General

Dorset's businesses react to the Chancellor's Autumn Statement

Jeremy Hunt, Credit: Simon Dawson

By Sam Pither [email protected]

Published: November 22, 2023 | Updated: 23rd November 2023

Yesterday marked the release of the Chancellor’s Autumn Statement.

Chancellor Jeremy Hunt announced that business investment tax relief has been made permanent and national insurance has been cut by 2 per cent.

The main rate of national insurance will be cut by two points to ten per cent from January 6 at a cost of £9bn while a scheme which gives companies tax relief on capital investments will be made permanent.

The capital expensing scheme, which was due to expire in 2026, allows a company to immediately deduct all of its spending on IT equipment, plant or machinery from taxable profits.

Chancellor Jeremy Hunt also announced plans to sell the government’s entire holding in NatWest by 2025-26 subject to market conditions.

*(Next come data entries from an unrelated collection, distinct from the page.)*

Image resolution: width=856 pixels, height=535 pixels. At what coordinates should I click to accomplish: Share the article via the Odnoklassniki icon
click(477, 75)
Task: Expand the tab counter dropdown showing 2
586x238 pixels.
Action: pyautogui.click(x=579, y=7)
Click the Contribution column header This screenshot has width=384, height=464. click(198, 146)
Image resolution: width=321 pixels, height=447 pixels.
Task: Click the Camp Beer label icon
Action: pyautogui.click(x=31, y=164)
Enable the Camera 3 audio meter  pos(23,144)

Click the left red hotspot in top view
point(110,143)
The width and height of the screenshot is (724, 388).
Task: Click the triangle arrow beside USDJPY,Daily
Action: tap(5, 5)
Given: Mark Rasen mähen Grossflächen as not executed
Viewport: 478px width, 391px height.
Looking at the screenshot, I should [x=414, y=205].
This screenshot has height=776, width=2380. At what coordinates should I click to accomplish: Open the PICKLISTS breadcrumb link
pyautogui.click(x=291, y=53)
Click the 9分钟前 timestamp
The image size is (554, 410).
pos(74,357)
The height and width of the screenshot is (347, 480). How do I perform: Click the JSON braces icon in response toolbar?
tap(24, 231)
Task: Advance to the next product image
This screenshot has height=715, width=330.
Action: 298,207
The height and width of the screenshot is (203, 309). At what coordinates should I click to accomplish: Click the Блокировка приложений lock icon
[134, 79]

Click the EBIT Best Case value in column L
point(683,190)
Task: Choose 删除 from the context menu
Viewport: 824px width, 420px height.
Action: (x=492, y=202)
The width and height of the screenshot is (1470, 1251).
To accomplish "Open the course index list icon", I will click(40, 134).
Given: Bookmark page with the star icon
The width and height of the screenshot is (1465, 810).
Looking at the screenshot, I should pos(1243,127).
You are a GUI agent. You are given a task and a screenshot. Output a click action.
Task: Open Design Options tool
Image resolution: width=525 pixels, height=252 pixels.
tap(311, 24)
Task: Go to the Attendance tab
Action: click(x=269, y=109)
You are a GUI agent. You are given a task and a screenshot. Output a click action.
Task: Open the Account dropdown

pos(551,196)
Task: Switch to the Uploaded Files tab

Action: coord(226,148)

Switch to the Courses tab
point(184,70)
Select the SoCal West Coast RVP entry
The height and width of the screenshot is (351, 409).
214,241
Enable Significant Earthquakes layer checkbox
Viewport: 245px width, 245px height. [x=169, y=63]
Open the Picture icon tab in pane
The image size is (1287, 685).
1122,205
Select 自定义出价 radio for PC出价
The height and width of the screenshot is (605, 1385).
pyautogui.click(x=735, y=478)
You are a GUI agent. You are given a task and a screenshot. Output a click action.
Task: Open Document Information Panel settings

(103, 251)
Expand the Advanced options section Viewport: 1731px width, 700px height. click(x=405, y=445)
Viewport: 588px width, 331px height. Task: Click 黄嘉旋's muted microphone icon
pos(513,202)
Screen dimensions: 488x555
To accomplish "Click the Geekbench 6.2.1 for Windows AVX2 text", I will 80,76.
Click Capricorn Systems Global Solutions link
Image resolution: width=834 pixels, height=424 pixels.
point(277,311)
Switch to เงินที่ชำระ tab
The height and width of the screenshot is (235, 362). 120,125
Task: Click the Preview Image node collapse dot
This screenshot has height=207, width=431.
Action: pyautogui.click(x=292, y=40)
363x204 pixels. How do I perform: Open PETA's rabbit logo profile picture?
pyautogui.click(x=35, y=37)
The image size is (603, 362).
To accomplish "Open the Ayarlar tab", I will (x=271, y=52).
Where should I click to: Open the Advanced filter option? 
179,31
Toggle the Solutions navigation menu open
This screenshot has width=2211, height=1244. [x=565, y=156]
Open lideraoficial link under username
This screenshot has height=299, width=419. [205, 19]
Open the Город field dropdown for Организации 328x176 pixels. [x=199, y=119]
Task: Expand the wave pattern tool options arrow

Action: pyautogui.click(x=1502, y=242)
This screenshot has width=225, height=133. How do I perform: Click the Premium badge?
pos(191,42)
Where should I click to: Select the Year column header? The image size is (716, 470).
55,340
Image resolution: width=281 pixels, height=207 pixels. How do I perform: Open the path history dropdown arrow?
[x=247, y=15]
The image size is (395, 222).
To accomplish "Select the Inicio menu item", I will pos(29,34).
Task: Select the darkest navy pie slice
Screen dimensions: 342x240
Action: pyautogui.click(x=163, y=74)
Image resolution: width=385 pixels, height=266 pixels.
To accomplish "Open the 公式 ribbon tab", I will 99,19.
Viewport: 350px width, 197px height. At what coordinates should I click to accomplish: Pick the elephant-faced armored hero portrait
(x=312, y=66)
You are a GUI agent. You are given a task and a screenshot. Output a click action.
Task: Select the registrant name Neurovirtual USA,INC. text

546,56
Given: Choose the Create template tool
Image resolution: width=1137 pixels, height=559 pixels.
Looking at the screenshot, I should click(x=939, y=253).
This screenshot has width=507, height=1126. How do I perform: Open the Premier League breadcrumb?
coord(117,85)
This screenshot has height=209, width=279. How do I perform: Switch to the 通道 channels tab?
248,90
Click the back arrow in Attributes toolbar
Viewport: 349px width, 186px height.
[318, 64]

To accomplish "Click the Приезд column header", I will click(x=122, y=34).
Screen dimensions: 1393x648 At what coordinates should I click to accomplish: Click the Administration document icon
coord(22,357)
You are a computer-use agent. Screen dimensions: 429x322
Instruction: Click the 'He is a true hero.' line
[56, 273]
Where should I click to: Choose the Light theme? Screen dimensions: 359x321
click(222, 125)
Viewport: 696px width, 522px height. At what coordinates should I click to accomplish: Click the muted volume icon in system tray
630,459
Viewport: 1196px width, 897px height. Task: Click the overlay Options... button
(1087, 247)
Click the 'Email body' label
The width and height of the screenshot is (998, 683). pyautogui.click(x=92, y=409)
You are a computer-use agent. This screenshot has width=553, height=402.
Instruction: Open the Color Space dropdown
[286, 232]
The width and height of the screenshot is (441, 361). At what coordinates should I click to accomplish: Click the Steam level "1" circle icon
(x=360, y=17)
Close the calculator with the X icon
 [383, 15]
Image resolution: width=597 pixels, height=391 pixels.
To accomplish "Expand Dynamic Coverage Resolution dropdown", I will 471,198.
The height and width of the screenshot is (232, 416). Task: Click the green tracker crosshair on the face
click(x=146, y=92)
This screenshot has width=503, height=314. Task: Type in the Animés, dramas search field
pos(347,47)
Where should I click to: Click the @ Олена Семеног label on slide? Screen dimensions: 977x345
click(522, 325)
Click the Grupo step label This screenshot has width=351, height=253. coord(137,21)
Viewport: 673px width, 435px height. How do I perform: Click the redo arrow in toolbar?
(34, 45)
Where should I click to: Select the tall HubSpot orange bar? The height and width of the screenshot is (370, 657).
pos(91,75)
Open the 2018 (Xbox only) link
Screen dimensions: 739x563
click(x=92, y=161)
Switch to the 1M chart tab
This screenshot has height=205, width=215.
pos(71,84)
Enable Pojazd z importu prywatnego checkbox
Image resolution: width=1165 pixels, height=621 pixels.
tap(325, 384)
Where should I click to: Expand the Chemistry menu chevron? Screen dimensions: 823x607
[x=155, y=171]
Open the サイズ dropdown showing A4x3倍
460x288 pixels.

Businesses in Dorset have been reacting to the announcements.

David Chismon, Partner in Saffery‘s Bournemouth office, said: “The immediate build-up to today was about what tax changes might be made.

“As we learned today, the rate of Inheritance Tax hasn’t been reduced, but there is a welcome reduction in the national insurances rates for individuals and the full expensing for businesses of their plant and machinery capital expenditure. The Government have also maintained the triple lock for pensioners with the state retirement pension being increased next April by 8.5%.

“The summary of today’s changes are that they will make the economy permanently bigger, keep borrowing and debt lower than in Spring this year and make inflation return to target in line with the Prime Minister’s economic priorities. It is unlikely that the UK will go into a recession in the coming year and inflation should reduce to 3%.

With an interesting year ahead, only time will tell if this is right!”

Kelly Greig, Partner and Head of Estate Planning and Tax at Bournemouth-based law firm, Steele Raymond, said:

“When Chancellor Jeremy Hunt took to the stand, he announced that he arrived with ‘good news’. Given the numerous leaks and earlier announcements – which have now become customary in the lead up to his delivery – it was believed that there would be few surprises, which turned out, in the main part to be true.

“Contrary to what we’d expected and dare-say hoped for, today’s announcements resulted in a ‘safe budget’.  The Chancellor had the opportunity to go further, and faster, but he did neither.

“Instead, he set out measures that will continue to support employees, self-employed, those looking to get into work and businesses seeking growth.

“We welcome his pledge to reduce the rate of employee’s National Insurance (NI) contributions to 10% and scrapping the class 2 NI contributions for self-employed, alongside reducing the class 4 NI contributions to 8%.  These measures will undoubtedly support individuals as they continue to grapple with the cost-of-living crisis.

“Likewise, increasing the national living wage to £11.44 per hour, extending Universal Credit and increasing the state pension by 8.5% all contributed to this budget being a ‘safe’ list of measures, in the run-up to an election year.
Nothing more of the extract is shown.